Every time I get into some new craft my family members tend to be the recipient of whatever it is. I've lost track of how many dresses, baby outfits, cool bags, toys, hooded towels, bookmarks, etc. I have made for the kids or adults in my family. I try very hard to make sure it's something that whoever is receiving it will have a use for or will otherwise appreciate it. My cousins' little girls in particular love getting "fancy" dresses. I wonder what everyone will make of getting knitted elephants & the like? 
My poor guy just gets amused by all of this. Still, he has been very happy since I've made him a shirt, a doublet, and a cloak so he has something to wear at Renaissance Fairs and while he's playing D&D. I've threatened to knit him some chain mail...  
-Ker


----------



## ARDaigle (Sep 19, 2012)

Hi,

I learned to knit in high school in 11th grade in a home economics class. We purchased our yarn from a store on our
Main St. The woman in the Knitting Loft also would help people with questions or having problems. She was a peach!
The very first item I made was a charcoal button down cardigan. I used a 4 ply worsted yarn. I still have the 
sweater. It was made in 1957. 
I must say it was very nice and I was proud to wear it. 
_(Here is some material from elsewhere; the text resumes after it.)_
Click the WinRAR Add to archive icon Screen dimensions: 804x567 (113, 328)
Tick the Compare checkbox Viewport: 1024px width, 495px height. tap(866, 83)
After that I made lots of sweaters for my niece and nephews.

I also made a sweater for my history teacher in high school,
12th grade. I was so bored in his class so I use to knit.
One day he called me up to his desk and said if I wanted to
knit in class, I would have to make something for him. So
I did, I knit him a very nice sweater and it was finished before I graduated.

Many years between 1957 and 2013 and also a great deal of
knitting was done. Enjoyed the relaxing hours.

ARDaigle
CT


----------



## jtevendale (Aug 4, 2012)

i love knitting addiction!!!! i stock up every summer when we are there!!


----------



## Kiwialaska (Sep 4, 2012)

zoesaunt 
I can't remember my mother having a pattern for the hot water bottle cover, it was during the war in 1944 ( gosh a long time ago).Anyway I went on line through google & typed in hot water bottle covers several came up in the search. I looked at 2 sights wwwtipnut.com wwwknit picks.com sure hope this helps.Also you can go through Raverly.


----------



## uscgmom4 (Jul 6, 2012)

jtevendale said:


> i love knitting addiction!!!! i stock up every summer when we are there!!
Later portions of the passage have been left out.